Several shortcomings of the current study suggest avenues for future research. First, our focus on a community sample of adolescents was both a strength and a weakness of the current study. The advantages were (a) that we could obtain objective measures of weight change over the time interval about which most studies (and most clinicians) only obtain retrospective self-reported weight change, and (b) that we did not have to worry as much about comorbid disorders such as bulimia and anorexia that often complicate research with clinically depressed adolescent populations. We defend the decision to use subjects from the community by noting that correlations between symptoms and dimensional depression are typically quite consistent with correlations observed between symptoms and depressive disorder (Georgiades, Lewinsohn, Monroe, & Seeley, 2006; Kessler, Zhao, Blazer, & Swartz, 1997). A major disadvantage of using a nonclinical sample, however, is that weight gain and weight loss take time and may be evident only in people with more severe or more protracted episodes of depression. Future research could address the generalizability of our results to more severely depressed populations by monitoring weight change in adolescents who are at risk for depression (perhaps because of family history or presence of some depressive diathesis).

Second, the current study focused on adolescents (ages 11–19) and found some evidence of age-related difference in the relation between depression scores and objective measures of weight change. This relation brings into question the role of other important variables associated with age and development that may moderate the link between weight change and depression, including personality and biological variables, which deserve further study (Maxwell & Cole, in press). Other obvious next steps are to examine similar relations in both younger and older populations. In this paper, we have proposed a developmental model in which the psychology of body dissatisfaction varies with age, such that the relation of weight change to depression is more likely to be confounded by weight control and problematic attitudes toward food during adolescence, which can actually contribute to depression. This model raises many developmental questions, all of which warrant future research: (a) do children and adolescents differ in the ways that they think about or cope with body dissatisfaction? (b) Are these child and adolescent coping strategies differentially effective at least insofar as depression is concerned? (c) Should clinicians encourage different cognitive and behavioral strategies for dealing with weight and depression problems depending upon the age of the client?

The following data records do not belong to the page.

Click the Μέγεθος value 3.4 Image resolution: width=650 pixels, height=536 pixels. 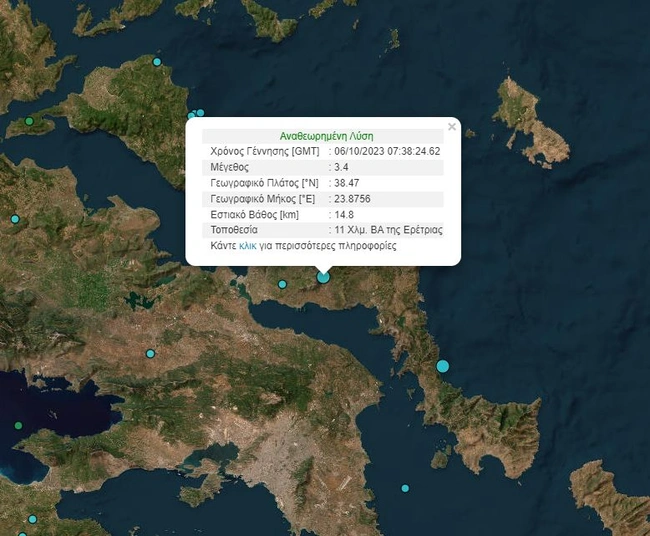[x=341, y=167]
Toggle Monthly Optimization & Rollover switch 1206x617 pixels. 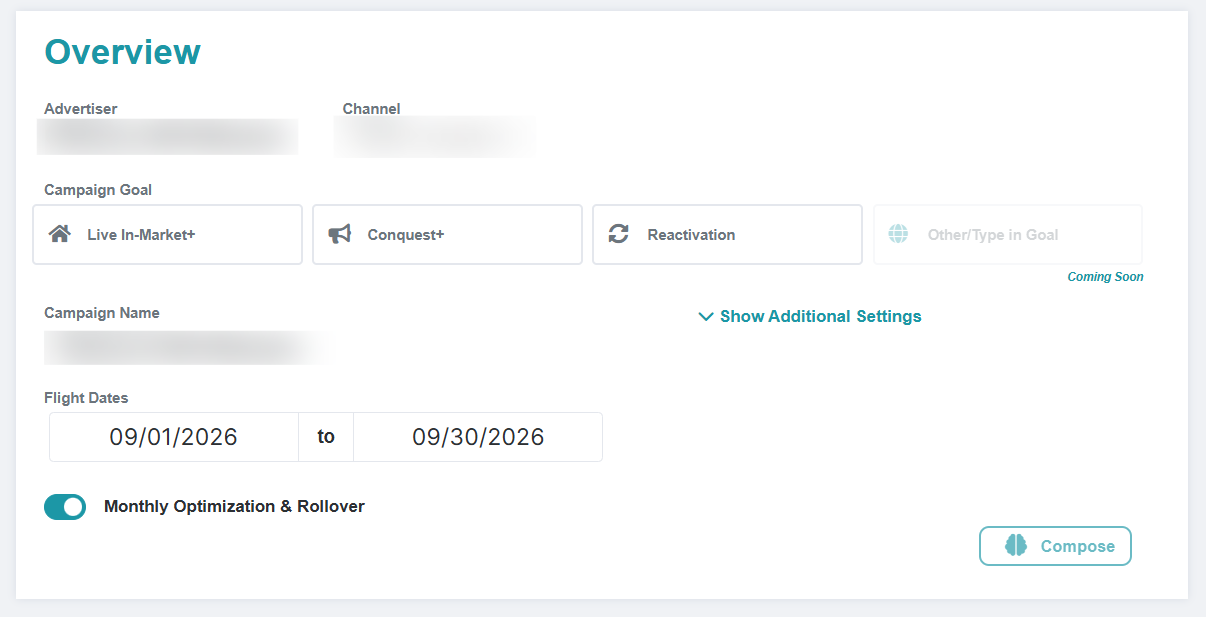[65, 507]
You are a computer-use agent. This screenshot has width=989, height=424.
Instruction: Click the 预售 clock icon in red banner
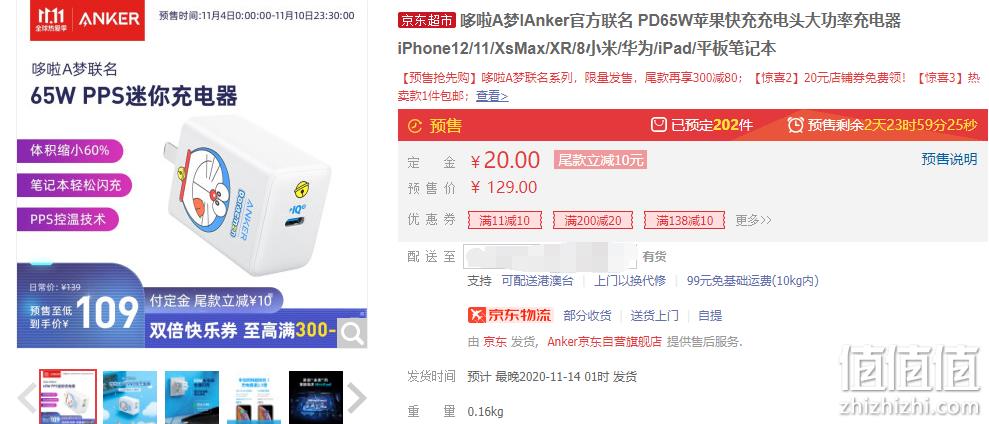pos(414,126)
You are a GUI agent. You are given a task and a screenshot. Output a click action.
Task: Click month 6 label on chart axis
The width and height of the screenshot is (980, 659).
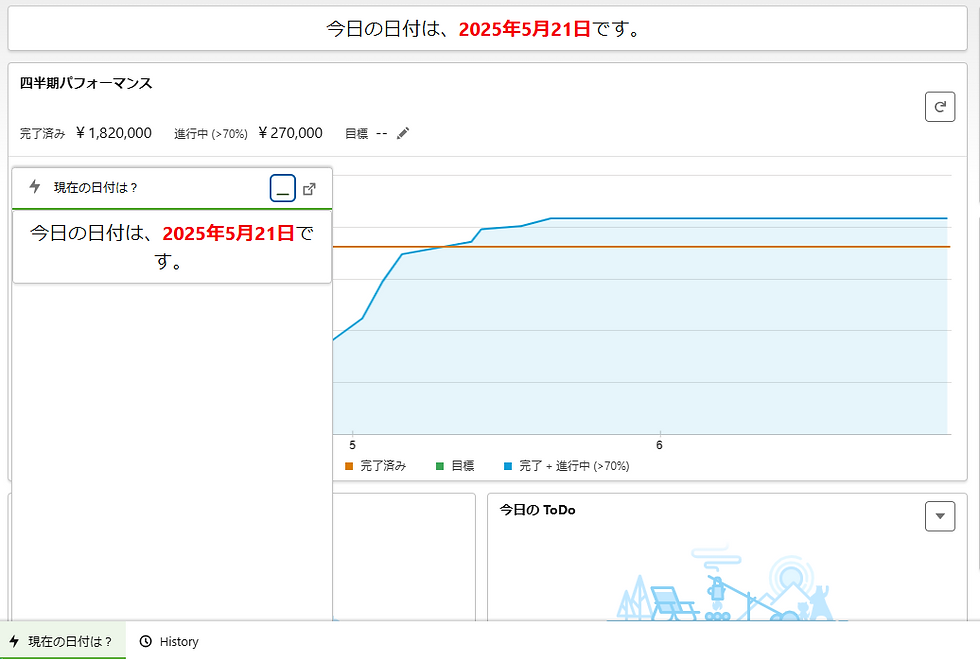pos(659,445)
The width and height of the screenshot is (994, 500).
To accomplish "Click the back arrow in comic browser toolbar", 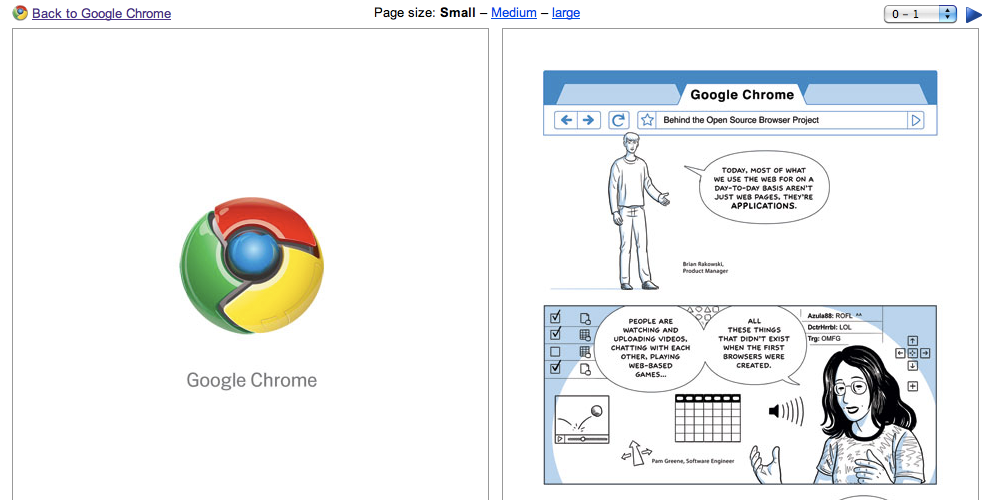I will pos(566,120).
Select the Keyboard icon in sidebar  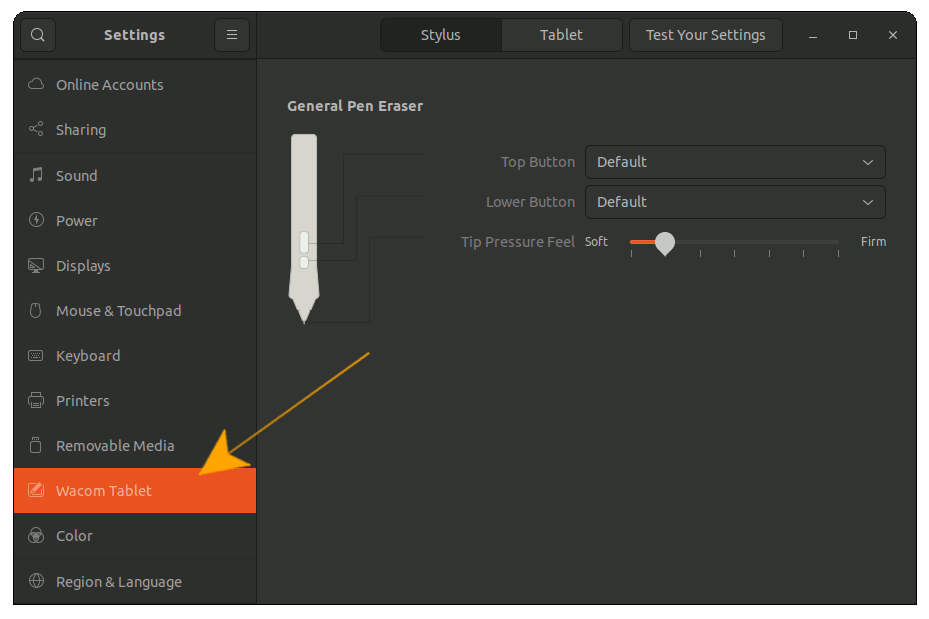pyautogui.click(x=36, y=355)
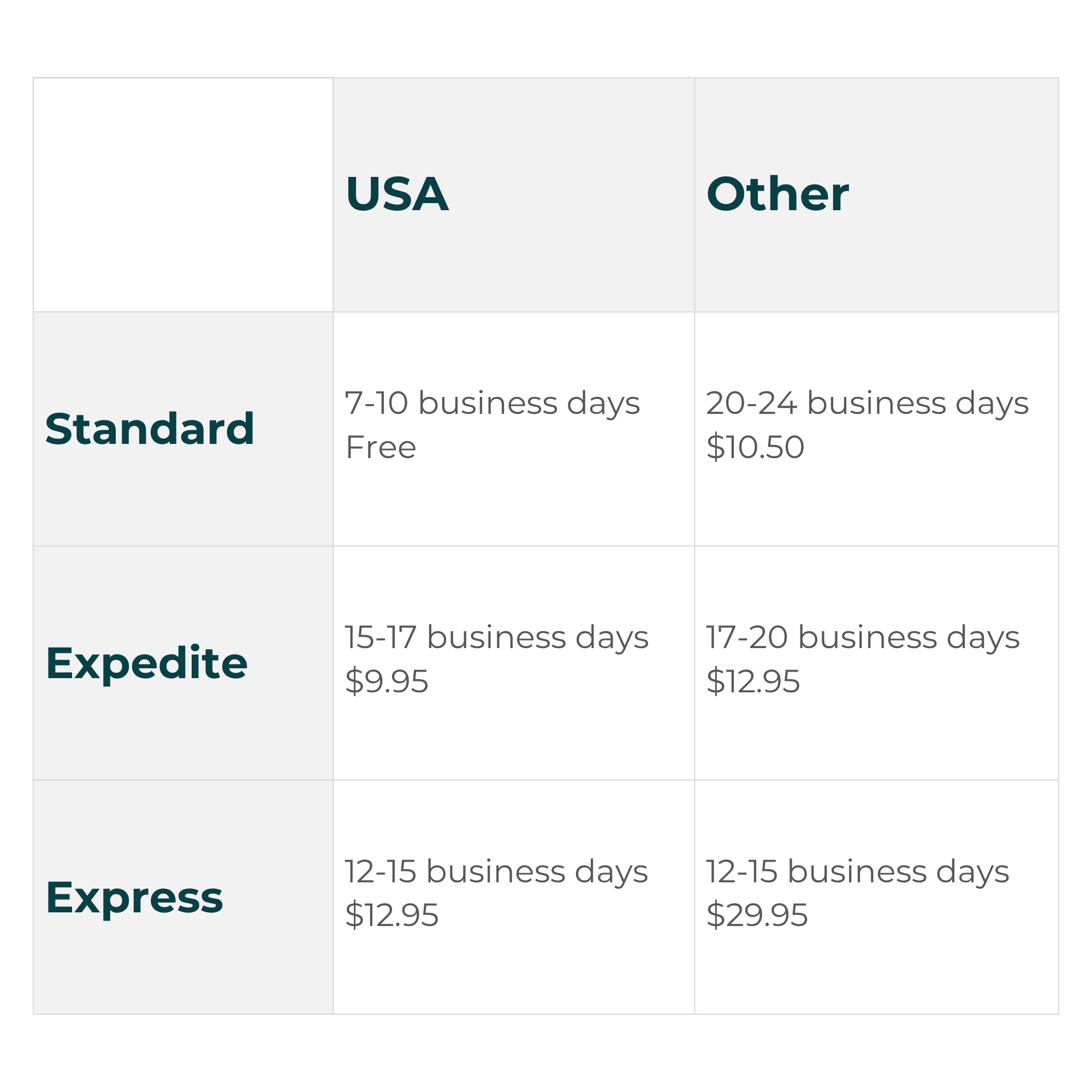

Third, the current study leaves us wondering about our measures of weight change. Self-report measures of recent weight change are efficient and easily obtained, suggesting that research will continue to use them in the future. Furthermore, it is typically impossible for the clinician who suspects depression in a client to obtain objective measures of weight change over the last month or two. With the very weak correspondence between our objective and subjective measures of weight change, however, we have to ask what it is that self-report measures actually assess. Do they reflect some degree of actual weight change, or might they simply be indirect measures of body image, self-esteem, or depression-related cognitive distortion? The answers to these questions have implications for both clinical research and practice.